ネコは30歳、ヒトは125歳まで生きる日が来る?奇跡のタンパク質「AIM」の最前線 後編 病が無くなる日を目指して_1

ネコは30歳、人間は125歳まで寿命が伸びる?

――AIMは脳梗塞や肝臓がん、脂肪肝、肥満、アルツハイマー型認知症など、多くの病気を治す可能性があるとのこと。人間にとっても大きな希望になりますね?

アルツハイマーは脳にゴミが溜まることで起こりますし、脂肪肝や肥満は脂肪細胞の中にゴミが溜まることによって起こる。溜まると病気になってしまうゴミを取り除くのがAIMの基本的な機能ですから、いろんな病気に効くんです。
そしてAIMはそもそも我々の体の中にあるものですし、自然治癒能力に過ぎません。AIMを研究していると、人間の体は非常に単純で原始的なシステムで出来上がっていることがよくわかりますし、本当に面白いです。

――ヒト薬の開発はどの程度進んでいますか?

ネコ薬より一歩遅れているに過ぎません。ヒト薬に関しては日本医療研究開発機構(AMED)から相当大きな研究費をいただいますし、ネコ薬が先行していることでその情報を下敷きにできるため、非常にスムーズに進んでいます。治験薬を作ること自体は、ネコとあまり変わらないスピードでできると思います。

▶ 記録一覧:
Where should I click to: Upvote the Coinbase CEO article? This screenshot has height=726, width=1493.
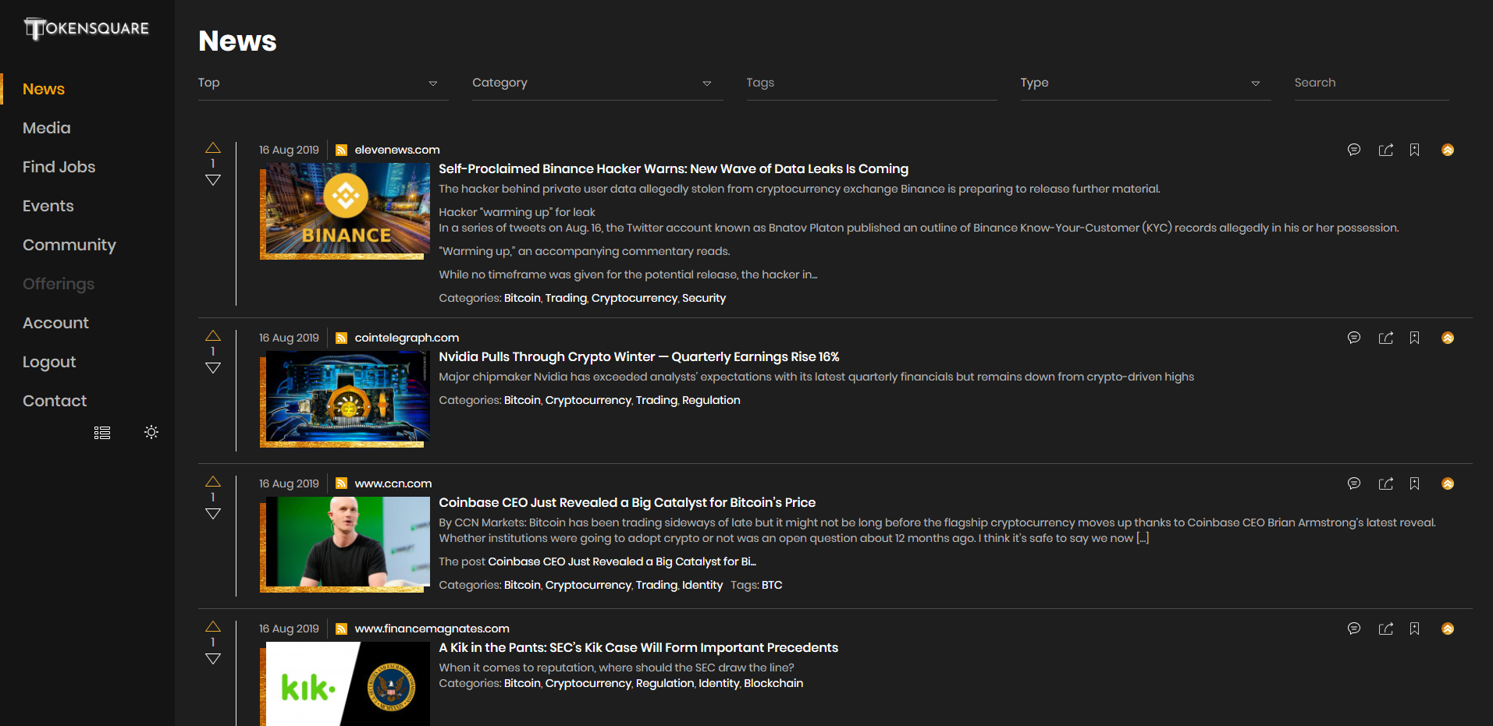[213, 482]
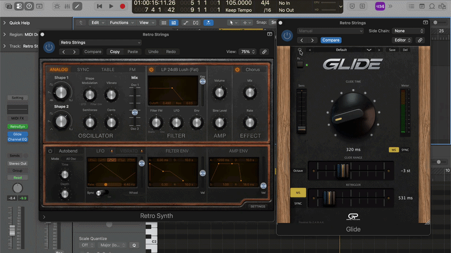The height and width of the screenshot is (253, 451).
Task: Toggle the Retro Synth plugin power button
Action: (49, 47)
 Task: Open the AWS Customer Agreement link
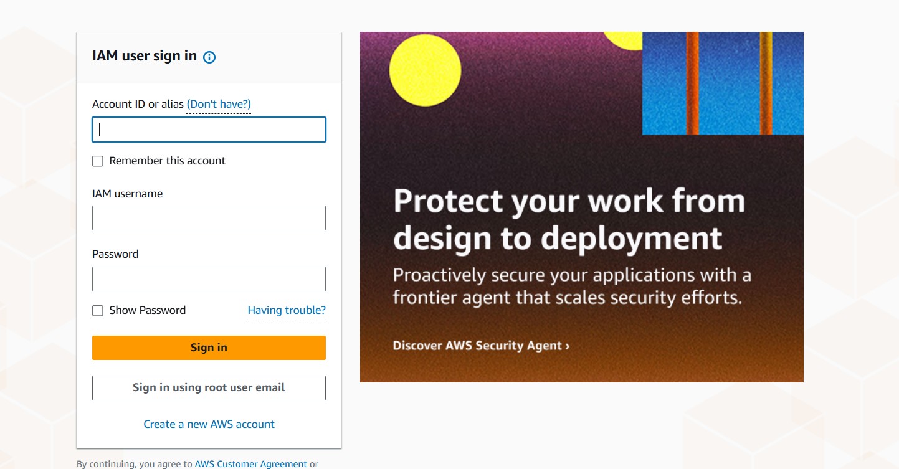coord(250,464)
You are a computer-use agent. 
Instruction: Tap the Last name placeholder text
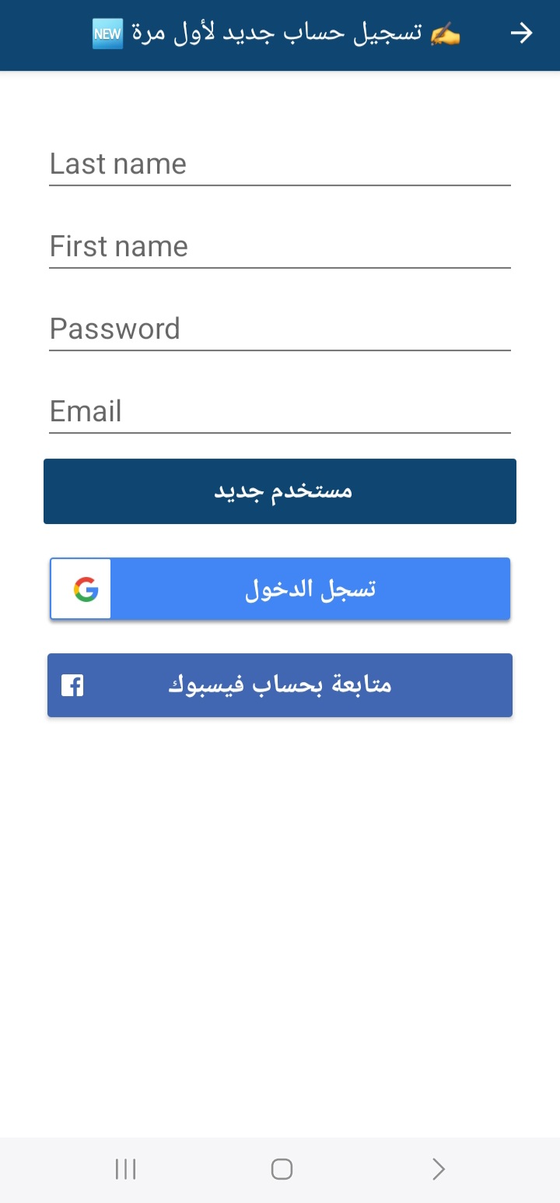[118, 164]
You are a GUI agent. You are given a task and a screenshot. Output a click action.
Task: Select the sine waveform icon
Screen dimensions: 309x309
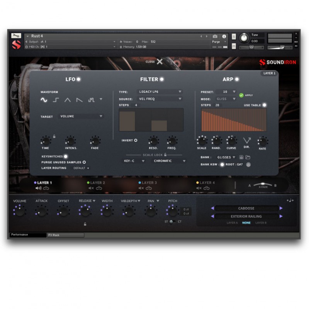coord(44,100)
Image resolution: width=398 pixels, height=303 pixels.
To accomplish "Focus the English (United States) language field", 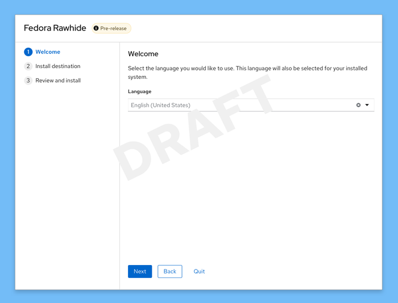I will pyautogui.click(x=241, y=105).
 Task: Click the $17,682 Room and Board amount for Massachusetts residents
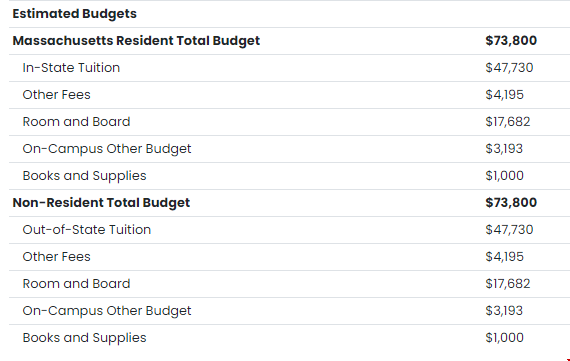coord(507,121)
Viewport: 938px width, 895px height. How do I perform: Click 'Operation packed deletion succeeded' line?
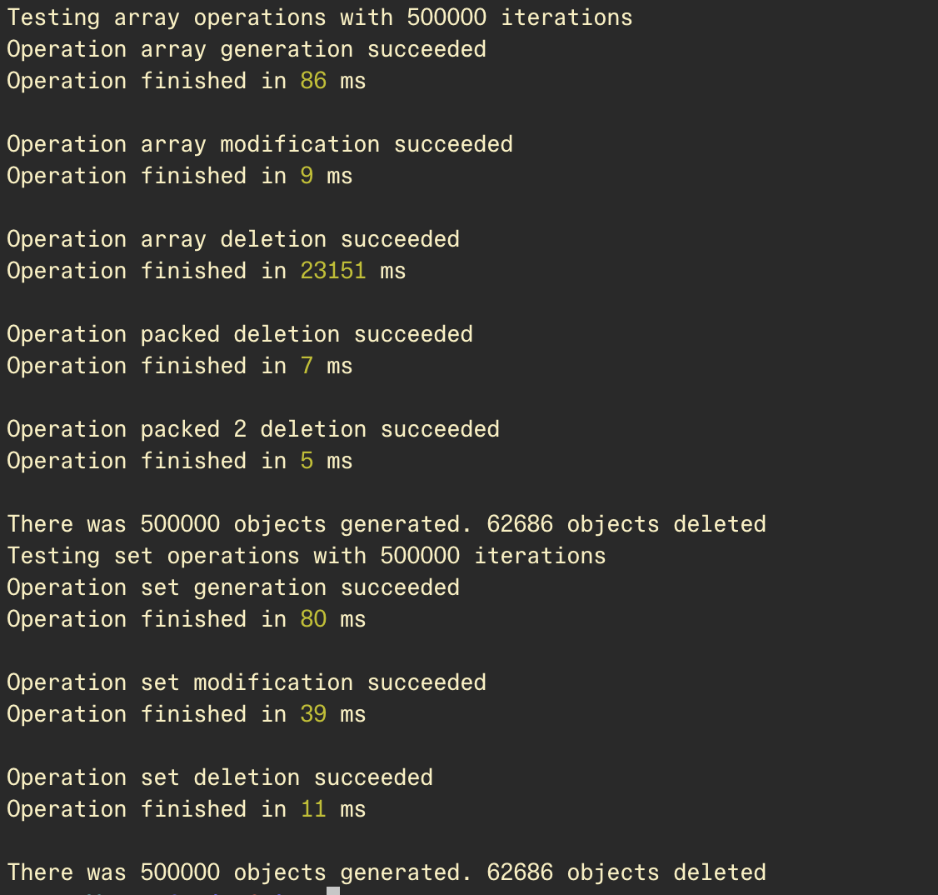tap(240, 334)
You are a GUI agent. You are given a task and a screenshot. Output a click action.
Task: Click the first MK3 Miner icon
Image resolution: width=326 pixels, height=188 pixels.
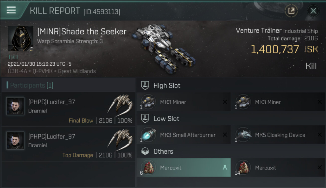click(148, 102)
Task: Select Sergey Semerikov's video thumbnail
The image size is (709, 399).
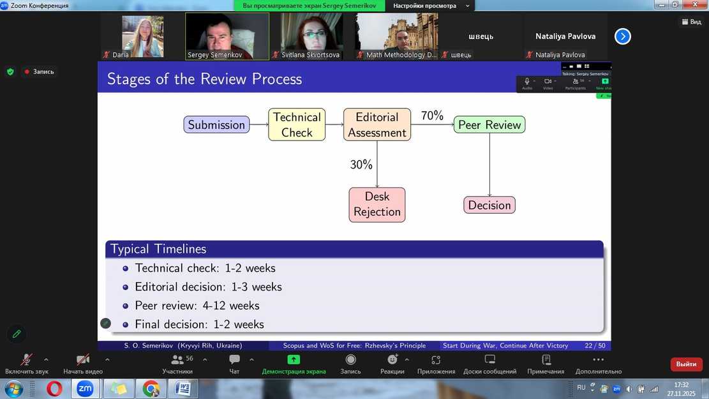Action: point(227,36)
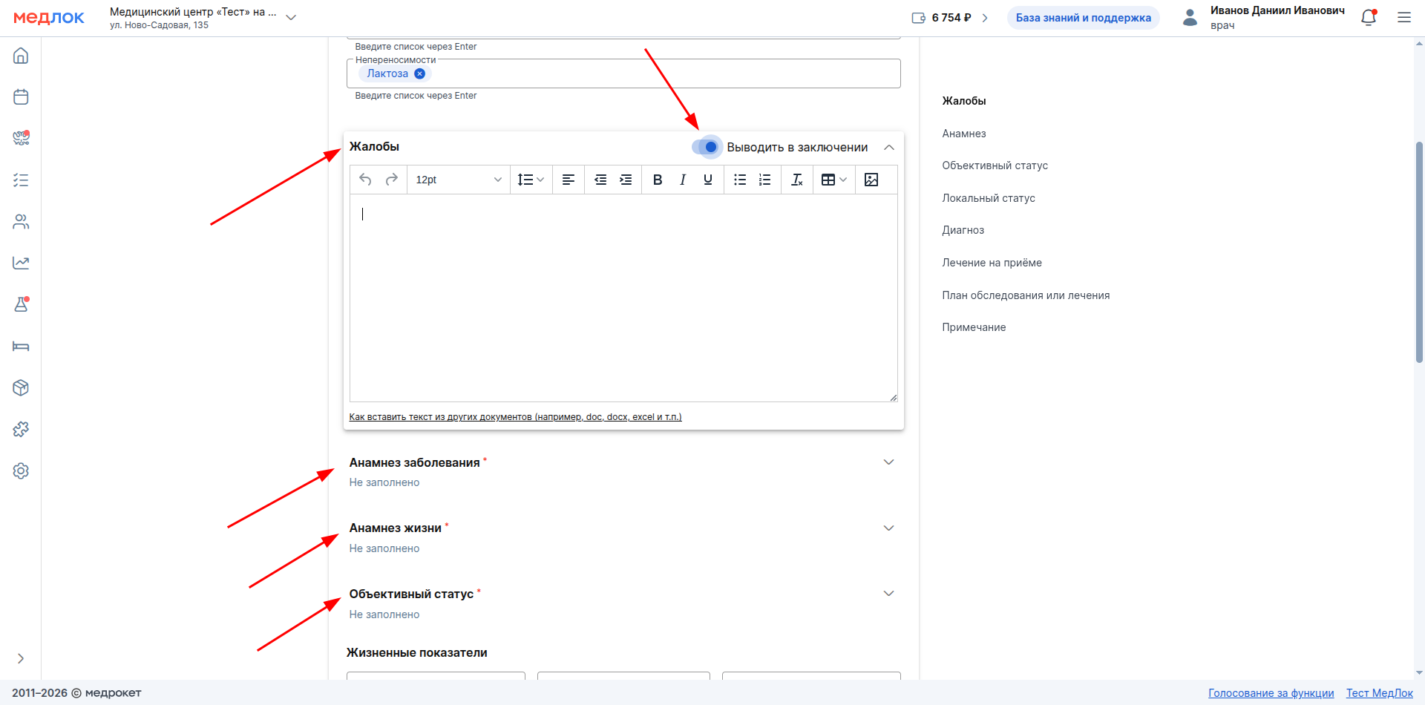Collapse the 'Жалобы' section

pyautogui.click(x=888, y=147)
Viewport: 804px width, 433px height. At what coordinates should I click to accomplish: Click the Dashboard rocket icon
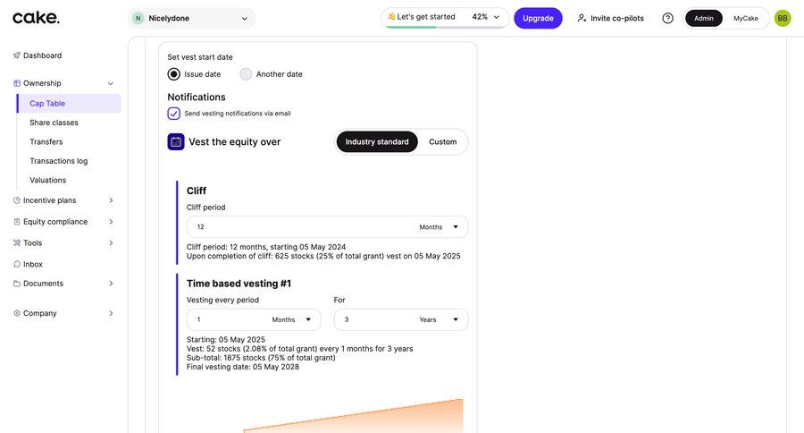pos(16,55)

▶ 取り組む課題:
a. AIMについての本文で、AIMが治す可能性があると挙げられている病気は何ですか？すべて答えてください。
b. AIMの研究をめぐるインタビューの本文を、最後の文の後から書き継いでください。

▶ 解答:
a. 脳梗塞、肝臓がん、脂肪肝、肥満、アルツハイマー型認知症

b.
ただ、AIMは同じメカニズムでいろいろな病気に効くので、ヒトの場合はどの病気で治験をすると試験期間が短く結果が出るか、製薬会社と慎重に選んでいるところです。ヒトの臨床試験はネコのように1年というわけにはいきませんが、ネコ薬の効果が証明できれば非常に大きな後押しになると思います。

――ちなみにIAMで研究を進めている診断薬とは?

採血をすれば人間の体の中にAIMがどのくらいあって、どういう状態かということがすぐわかります。その状態を調べることによって、今ある病気、そして今後起こる可能性のある病気が判断できるよう、データを積み上げているところです。

飛行機のコックピットには、機体のどこかに異常がある時に鳴るマスターアラームというものがありますが、AIMの診断薬を例えるならばこの役割。体にゴミが溜まっているかどうかがわかる最初の診断方法に使えないかと考えています。将来的には、健康診断の時に調べられる採血の項目に、AIMの状態を測る項目が加えられるようにしたい。これはIAMで徹底的にやる大きなプロジェクトの一つです。